Japan is also fighting a major measles outbreak, even as a new study suggests that vaccine skepticism may correlate with votes for populists. Great! Everything is very reassuring.
“More than 170 new cases have been recorded in Japan since the start of the year, according to public broadcaster NHK, affecting people in 20 of the county’s 47 prefectures,” the Guardian reported, adding that, “The number of new cases over that period is the highest for 10 years, with 49 recorded in the central prefecture of Mie, followed by Osaka with 47.” You’ve probably already pole-vaulted to the underlying reason for a lot of those cases, which is vaccine skepticism:
More than half of the cases in Mie involved members of the religious group Kyusei Shinkyo who had attended a workshop late last year. The group believes that medicines are “harmful” and advocates purification of the body and spirit. It later apologised for the outbreak on its website and said it was cooperating with health authorities.

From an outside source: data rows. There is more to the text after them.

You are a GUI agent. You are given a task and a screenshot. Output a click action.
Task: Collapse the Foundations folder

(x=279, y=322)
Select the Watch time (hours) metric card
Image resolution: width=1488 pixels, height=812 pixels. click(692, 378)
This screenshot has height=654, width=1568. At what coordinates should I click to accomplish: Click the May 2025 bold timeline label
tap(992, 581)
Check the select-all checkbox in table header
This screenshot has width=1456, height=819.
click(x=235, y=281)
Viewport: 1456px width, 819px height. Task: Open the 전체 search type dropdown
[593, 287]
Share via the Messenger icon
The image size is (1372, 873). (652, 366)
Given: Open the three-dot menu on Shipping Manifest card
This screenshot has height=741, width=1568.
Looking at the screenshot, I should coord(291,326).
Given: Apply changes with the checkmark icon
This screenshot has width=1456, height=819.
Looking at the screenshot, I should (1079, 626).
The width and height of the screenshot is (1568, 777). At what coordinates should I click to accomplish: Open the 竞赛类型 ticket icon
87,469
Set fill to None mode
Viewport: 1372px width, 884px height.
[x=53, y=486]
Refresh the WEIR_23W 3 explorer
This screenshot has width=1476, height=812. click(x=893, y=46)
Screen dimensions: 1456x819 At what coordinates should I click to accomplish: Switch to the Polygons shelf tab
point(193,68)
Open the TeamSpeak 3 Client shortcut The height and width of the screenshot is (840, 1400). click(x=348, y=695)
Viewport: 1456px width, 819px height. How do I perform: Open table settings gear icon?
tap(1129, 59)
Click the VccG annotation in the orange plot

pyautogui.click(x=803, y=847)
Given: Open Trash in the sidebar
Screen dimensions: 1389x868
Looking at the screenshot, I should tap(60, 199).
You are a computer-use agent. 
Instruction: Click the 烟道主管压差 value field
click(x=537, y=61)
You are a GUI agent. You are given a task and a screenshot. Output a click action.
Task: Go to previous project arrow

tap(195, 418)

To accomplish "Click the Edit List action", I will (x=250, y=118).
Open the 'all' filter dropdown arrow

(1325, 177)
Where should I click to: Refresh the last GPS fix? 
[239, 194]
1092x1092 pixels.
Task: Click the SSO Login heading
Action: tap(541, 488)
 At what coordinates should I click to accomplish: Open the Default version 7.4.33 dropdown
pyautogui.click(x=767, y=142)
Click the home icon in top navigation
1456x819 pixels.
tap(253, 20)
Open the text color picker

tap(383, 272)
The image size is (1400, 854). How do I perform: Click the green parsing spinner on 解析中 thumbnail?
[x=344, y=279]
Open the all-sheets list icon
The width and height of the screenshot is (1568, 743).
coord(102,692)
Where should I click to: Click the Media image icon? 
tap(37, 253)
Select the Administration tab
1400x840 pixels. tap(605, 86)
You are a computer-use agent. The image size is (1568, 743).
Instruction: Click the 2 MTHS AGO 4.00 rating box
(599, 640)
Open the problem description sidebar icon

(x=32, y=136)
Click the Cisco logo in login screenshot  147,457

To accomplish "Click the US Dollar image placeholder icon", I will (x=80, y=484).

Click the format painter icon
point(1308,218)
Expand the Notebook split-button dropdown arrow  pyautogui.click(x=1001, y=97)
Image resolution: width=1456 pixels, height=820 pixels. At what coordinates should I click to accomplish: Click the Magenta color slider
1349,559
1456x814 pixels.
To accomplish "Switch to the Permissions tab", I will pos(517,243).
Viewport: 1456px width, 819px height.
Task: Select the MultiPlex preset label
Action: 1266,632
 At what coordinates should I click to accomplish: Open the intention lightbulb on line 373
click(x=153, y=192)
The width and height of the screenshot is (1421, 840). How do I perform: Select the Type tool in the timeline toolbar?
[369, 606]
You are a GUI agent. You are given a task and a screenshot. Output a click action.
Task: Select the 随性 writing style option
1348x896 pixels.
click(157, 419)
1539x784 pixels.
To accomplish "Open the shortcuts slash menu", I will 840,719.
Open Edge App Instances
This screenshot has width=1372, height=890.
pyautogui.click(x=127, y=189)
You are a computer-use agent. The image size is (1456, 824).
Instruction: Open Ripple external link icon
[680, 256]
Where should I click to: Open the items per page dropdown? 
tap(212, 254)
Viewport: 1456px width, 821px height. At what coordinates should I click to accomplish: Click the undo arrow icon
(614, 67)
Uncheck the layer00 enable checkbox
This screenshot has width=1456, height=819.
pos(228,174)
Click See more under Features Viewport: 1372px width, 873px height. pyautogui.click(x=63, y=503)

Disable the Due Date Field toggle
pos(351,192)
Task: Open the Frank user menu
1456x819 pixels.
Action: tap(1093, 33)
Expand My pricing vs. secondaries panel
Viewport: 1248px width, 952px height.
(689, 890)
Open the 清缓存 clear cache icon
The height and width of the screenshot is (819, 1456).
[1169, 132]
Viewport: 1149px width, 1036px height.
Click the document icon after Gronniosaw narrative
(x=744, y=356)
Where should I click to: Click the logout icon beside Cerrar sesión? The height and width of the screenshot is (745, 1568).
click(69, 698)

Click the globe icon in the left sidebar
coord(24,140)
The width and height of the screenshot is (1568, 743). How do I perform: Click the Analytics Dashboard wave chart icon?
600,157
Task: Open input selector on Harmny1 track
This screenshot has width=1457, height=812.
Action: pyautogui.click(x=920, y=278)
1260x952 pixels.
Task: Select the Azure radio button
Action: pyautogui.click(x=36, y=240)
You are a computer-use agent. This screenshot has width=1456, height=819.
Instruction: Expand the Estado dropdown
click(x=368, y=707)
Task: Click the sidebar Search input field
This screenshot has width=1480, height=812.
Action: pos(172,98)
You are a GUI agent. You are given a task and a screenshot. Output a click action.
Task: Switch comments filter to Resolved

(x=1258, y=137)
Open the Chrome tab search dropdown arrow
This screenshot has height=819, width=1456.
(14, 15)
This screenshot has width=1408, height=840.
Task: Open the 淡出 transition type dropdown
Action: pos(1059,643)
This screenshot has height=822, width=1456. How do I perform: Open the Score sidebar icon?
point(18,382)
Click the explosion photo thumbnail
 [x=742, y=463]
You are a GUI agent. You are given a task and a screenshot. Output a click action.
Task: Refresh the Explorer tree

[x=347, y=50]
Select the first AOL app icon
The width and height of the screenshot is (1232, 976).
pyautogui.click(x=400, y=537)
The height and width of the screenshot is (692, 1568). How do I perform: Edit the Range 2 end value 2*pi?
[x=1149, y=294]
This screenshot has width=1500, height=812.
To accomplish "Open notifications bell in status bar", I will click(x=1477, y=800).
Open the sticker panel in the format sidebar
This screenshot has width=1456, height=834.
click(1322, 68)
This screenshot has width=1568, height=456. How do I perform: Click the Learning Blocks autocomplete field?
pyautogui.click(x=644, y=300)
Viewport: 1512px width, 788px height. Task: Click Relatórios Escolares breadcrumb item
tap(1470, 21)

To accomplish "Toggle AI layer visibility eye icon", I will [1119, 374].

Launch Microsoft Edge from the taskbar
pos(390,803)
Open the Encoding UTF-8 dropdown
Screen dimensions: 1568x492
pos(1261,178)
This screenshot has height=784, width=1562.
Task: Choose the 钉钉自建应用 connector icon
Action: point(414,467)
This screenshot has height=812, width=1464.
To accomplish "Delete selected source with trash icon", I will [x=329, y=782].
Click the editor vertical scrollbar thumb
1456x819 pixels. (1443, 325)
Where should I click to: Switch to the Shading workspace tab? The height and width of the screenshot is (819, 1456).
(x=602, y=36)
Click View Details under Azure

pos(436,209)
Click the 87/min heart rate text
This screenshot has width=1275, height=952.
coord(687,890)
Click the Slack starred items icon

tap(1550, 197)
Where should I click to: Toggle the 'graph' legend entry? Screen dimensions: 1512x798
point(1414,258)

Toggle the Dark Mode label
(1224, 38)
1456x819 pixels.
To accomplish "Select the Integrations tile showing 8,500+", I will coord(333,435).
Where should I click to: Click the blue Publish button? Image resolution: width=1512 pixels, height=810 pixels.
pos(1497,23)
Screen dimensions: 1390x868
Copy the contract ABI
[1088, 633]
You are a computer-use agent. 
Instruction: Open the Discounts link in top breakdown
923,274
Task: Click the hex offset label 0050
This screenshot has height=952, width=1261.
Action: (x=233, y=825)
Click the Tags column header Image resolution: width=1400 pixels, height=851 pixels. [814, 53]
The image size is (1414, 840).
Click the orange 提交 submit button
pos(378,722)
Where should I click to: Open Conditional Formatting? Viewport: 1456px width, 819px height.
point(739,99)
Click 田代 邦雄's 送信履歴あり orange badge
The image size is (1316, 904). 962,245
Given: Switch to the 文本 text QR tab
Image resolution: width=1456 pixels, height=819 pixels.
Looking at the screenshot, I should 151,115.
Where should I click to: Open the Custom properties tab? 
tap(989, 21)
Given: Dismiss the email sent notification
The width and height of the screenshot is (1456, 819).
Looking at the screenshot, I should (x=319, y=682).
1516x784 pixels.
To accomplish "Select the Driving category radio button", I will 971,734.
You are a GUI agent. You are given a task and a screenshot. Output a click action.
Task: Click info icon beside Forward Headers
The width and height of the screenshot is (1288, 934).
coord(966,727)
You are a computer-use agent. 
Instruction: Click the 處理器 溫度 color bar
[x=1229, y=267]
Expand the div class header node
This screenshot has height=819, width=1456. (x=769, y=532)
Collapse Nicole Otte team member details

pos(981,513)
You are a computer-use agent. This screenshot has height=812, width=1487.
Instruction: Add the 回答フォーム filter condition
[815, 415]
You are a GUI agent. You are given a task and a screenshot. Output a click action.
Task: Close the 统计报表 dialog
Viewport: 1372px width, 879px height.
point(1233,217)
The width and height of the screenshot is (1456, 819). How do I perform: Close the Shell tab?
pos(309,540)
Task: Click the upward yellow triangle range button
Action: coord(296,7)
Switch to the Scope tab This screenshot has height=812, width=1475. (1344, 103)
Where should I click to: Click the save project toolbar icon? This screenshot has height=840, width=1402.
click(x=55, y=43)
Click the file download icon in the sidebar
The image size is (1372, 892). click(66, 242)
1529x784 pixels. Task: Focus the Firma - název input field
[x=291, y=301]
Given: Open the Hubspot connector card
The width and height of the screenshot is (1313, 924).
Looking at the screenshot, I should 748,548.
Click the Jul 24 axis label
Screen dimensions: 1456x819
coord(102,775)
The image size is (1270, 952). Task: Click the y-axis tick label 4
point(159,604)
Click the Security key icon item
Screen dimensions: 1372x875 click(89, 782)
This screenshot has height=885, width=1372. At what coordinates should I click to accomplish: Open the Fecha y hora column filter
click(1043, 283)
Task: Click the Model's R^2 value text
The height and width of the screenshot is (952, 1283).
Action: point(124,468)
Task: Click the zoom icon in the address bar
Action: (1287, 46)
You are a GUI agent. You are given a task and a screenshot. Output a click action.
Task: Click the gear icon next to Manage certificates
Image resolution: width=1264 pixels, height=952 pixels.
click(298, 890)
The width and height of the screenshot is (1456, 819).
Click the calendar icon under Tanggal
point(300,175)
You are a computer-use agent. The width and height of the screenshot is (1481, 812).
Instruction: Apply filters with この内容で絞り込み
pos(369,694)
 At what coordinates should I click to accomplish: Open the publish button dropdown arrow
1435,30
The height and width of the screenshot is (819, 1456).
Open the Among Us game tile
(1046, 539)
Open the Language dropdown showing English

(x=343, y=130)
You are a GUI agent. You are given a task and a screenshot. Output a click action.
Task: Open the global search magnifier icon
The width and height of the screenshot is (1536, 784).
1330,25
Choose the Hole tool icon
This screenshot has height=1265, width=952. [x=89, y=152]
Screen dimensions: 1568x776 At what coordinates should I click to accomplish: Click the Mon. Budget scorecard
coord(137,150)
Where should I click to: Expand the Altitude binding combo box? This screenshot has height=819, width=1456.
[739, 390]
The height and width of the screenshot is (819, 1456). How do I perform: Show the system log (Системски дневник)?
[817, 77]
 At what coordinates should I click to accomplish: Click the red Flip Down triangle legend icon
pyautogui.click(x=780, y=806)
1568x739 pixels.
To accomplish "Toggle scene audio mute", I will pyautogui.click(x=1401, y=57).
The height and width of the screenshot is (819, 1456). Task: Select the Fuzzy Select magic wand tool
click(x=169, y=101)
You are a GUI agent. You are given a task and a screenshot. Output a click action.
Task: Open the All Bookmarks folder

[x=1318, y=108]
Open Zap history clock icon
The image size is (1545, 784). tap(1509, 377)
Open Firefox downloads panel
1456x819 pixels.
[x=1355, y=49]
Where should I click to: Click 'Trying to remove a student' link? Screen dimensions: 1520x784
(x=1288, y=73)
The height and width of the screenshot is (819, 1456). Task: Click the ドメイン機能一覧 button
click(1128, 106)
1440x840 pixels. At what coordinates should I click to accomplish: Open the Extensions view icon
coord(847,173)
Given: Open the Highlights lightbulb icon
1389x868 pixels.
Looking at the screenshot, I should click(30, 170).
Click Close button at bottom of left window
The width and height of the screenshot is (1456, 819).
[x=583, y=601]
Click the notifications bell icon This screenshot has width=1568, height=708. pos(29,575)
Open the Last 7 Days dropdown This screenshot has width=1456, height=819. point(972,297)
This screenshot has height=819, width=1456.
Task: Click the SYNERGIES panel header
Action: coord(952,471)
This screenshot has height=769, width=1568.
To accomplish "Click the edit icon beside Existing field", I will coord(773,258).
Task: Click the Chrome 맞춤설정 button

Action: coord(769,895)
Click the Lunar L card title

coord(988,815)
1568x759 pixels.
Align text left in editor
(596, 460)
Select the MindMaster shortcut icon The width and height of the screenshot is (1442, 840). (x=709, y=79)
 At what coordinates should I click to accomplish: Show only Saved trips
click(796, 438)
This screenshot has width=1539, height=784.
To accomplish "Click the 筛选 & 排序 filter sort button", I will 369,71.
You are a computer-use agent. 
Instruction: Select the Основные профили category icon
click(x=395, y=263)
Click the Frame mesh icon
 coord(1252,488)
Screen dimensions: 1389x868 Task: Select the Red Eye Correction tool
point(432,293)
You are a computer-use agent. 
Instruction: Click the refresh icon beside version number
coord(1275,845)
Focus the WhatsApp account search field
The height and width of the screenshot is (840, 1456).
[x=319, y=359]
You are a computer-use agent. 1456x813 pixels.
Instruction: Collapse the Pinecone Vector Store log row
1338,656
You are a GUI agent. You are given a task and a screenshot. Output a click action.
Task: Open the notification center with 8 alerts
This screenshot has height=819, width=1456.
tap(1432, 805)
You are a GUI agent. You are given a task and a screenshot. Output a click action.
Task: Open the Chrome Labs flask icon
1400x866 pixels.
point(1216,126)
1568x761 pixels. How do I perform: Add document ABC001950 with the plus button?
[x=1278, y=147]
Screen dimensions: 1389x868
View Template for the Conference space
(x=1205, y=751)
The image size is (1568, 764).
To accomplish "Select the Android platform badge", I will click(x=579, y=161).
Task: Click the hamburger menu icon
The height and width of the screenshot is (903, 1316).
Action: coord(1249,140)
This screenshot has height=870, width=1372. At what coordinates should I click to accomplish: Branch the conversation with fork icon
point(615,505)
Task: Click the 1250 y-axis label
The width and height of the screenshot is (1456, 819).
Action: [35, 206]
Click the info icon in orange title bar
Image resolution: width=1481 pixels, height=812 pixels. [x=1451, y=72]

Not content to freak us all out with the numbers from another outbreak, the Guardian also covered a report suggesting that, at least in Europe, anti-vaccine sentiment seems to track with populist politics:
Big surges in the number of measles cases and deaths map to countries where populist parties have become prominent – in particular, Greece, Italy and France.
The paper, in the European Journal of Public Health, says there is an underlying link between anti-establishment politics and vaccine hesitancy.
“It seems likely that scientific populism is driven by similar feelings to political populism – ie profound distrust of elites and experts by disenfranchised and marginalised parts of the population,” writes the author, Jonathan Kennedy from Queen Mary University of London.
Cool century we’ve got shaping up here!